*** Provided information ***
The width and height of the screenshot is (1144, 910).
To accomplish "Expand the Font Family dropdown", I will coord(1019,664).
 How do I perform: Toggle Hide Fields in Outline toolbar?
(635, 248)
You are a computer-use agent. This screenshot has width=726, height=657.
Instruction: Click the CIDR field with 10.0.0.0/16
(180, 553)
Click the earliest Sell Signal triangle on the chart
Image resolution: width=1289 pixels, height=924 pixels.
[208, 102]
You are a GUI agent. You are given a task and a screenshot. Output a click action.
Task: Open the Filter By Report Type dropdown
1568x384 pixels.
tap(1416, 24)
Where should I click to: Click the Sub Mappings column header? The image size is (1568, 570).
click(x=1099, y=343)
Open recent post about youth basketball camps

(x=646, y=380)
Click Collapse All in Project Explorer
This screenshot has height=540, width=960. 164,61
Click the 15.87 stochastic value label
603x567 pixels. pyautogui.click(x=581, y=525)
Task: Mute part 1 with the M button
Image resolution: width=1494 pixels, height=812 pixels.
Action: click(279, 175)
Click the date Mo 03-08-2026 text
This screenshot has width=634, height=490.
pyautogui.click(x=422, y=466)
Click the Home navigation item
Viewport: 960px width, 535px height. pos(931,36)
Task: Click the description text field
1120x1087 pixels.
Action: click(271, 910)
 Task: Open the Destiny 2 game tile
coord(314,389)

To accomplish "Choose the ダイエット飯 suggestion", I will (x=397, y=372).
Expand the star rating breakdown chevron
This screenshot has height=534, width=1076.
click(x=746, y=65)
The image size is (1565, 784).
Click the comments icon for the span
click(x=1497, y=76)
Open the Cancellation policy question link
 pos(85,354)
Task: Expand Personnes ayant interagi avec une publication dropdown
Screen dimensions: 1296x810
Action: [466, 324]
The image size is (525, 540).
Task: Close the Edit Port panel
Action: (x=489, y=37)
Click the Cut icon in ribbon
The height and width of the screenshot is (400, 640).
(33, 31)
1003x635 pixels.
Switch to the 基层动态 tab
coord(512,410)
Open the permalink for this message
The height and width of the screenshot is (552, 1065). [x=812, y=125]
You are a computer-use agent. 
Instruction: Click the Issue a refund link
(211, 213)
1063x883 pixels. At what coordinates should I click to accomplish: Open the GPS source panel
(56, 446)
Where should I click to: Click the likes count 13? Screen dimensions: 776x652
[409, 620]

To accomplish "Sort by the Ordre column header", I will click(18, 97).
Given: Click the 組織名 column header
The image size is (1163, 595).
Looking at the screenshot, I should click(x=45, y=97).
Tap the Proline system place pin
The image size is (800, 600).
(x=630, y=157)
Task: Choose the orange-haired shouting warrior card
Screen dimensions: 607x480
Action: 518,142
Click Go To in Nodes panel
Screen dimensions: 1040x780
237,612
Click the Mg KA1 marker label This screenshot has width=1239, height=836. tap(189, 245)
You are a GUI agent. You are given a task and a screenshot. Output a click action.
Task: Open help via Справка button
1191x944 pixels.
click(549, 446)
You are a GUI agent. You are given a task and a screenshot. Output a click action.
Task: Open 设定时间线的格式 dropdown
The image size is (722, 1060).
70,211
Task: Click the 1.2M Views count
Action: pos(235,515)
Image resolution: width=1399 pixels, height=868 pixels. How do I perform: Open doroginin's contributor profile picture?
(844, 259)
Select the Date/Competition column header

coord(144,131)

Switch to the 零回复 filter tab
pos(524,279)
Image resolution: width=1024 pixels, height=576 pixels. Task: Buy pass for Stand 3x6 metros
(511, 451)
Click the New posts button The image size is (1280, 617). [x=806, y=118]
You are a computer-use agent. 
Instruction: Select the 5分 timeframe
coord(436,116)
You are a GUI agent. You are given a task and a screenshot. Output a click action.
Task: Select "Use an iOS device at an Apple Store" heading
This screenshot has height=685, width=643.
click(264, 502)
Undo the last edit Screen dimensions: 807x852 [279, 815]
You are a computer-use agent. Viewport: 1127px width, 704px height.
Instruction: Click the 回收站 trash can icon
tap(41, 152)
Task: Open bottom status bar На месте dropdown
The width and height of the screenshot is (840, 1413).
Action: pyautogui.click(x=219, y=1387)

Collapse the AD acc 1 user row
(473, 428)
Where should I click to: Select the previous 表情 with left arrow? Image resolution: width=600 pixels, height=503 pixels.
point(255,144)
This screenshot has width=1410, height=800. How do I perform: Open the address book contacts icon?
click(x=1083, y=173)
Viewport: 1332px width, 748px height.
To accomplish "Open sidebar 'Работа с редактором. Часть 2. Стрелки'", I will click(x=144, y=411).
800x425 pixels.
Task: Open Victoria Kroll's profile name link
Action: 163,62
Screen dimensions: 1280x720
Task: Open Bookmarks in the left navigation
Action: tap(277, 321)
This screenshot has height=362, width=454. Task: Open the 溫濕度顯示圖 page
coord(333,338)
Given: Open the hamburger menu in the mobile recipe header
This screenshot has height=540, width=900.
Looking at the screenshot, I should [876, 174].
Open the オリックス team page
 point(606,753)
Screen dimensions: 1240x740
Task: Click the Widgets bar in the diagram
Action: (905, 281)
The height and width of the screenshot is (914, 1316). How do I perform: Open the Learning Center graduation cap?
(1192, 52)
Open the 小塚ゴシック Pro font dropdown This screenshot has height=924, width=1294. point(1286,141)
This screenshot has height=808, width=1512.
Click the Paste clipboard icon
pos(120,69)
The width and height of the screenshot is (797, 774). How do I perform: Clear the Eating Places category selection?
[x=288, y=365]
*** End of Provided information ***
#### Exercise
Gather each line in the entries above where the string "computer" is found.

#### Expected answer
You are a computer-use agent. This screenshot has width=726, height=657.
You are a computer-use agent. 
You are a computer-use agent. 
You are a computer-use agent. Viewport: 1127px width, 704px height.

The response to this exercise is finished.